Stored data entries:
■ ■ ■ ■ ■

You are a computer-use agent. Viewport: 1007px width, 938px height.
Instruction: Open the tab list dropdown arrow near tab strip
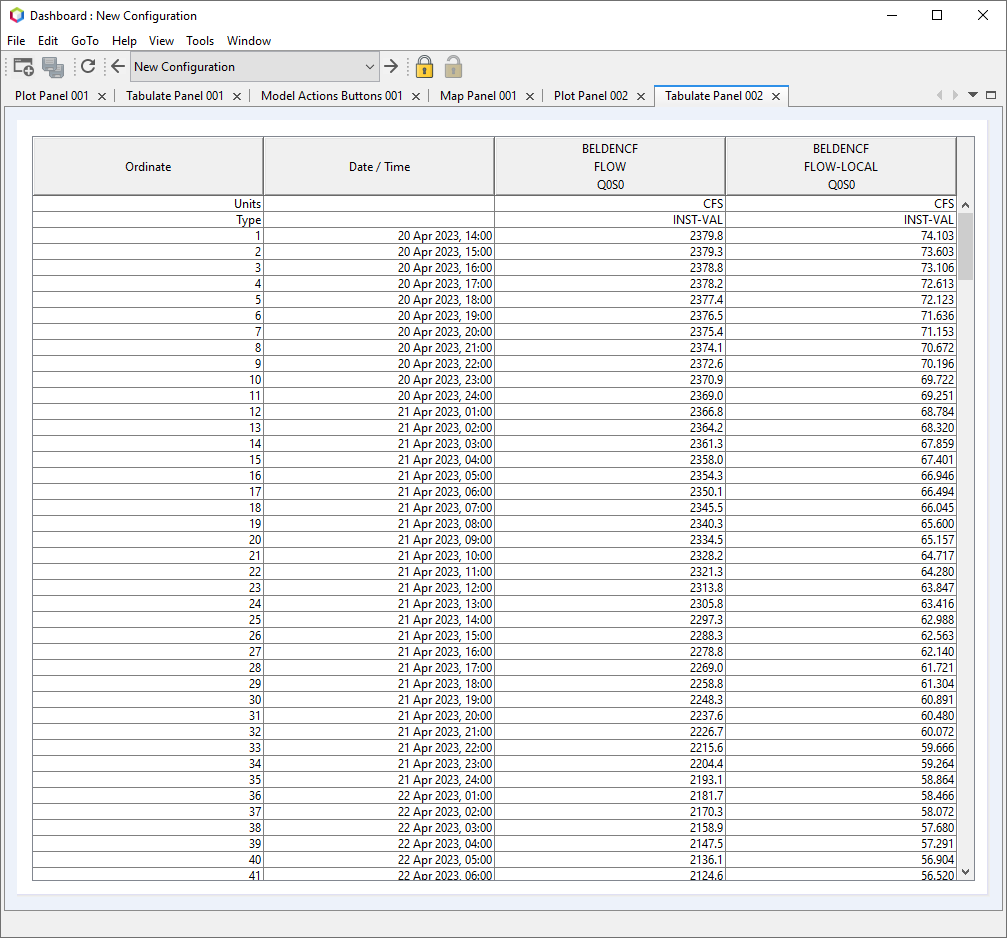[x=971, y=94]
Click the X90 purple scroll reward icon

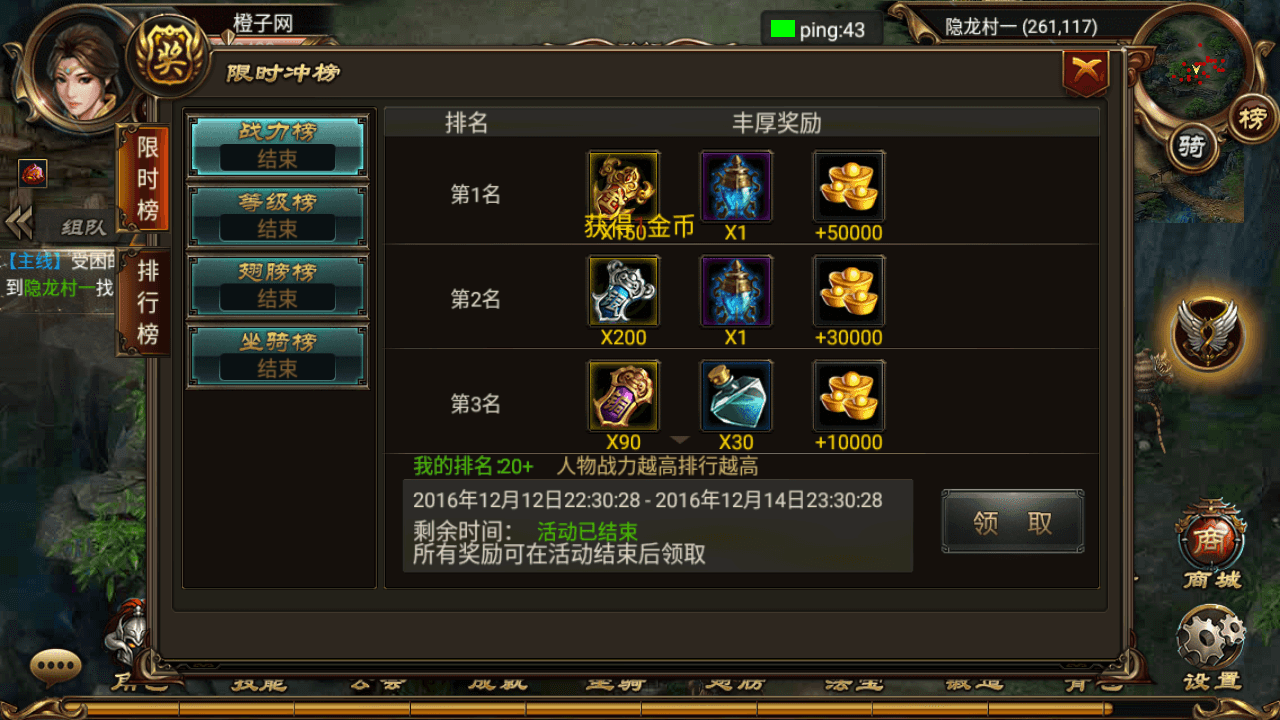coord(623,396)
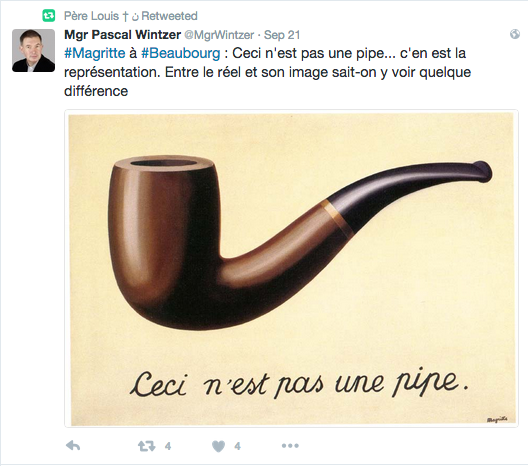Open the Sep 21 timestamp permalink
Image resolution: width=528 pixels, height=466 pixels.
[x=282, y=35]
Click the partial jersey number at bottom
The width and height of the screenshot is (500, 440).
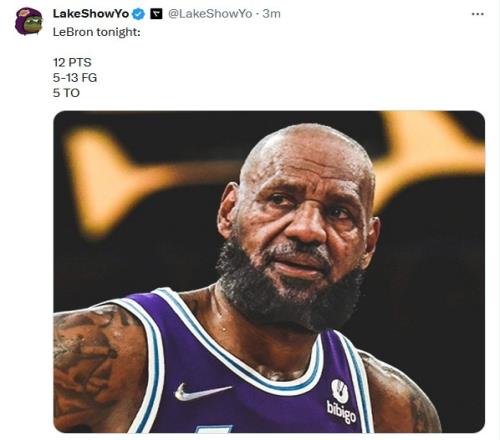click(x=213, y=429)
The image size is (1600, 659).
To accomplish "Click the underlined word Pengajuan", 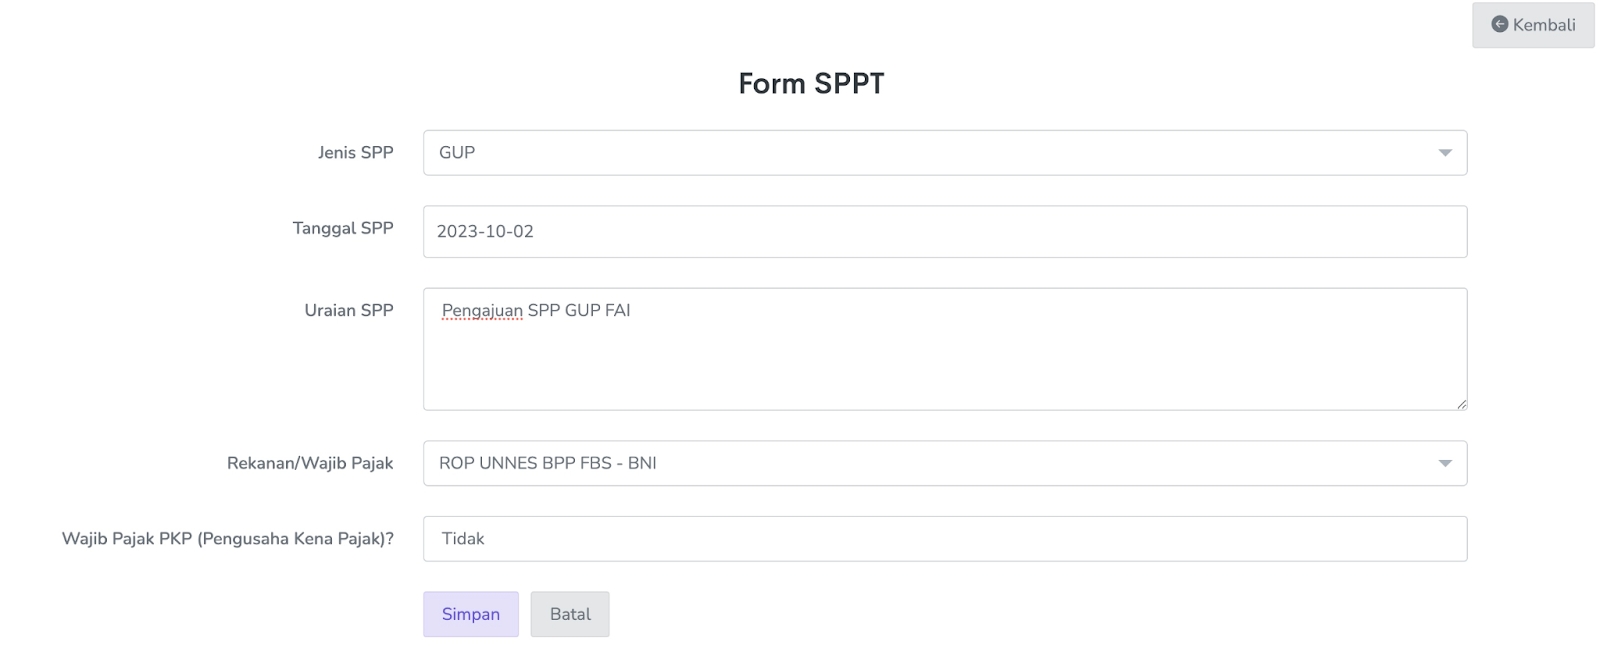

■ ■ ■ ■ ■

## AIM OF THE TASK
Word for word, copy every line of the data, excluding any pictures.

## SOLUTION TO THE EXERCISE
You are a computer-use agent. Viewport: 1007px width, 938px height.
Instruction: Open the tab list dropdown arrow near tab strip
[x=971, y=94]
Click the X90 purple scroll reward icon

coord(623,396)
Open the Sep 21 timestamp permalink
Image resolution: width=528 pixels, height=466 pixels.
[x=282, y=35]
Click the partial jersey number at bottom
The width and height of the screenshot is (500, 440).
click(x=213, y=429)
The image size is (1600, 659).
To accomplish "Click the underlined word Pengajuan", 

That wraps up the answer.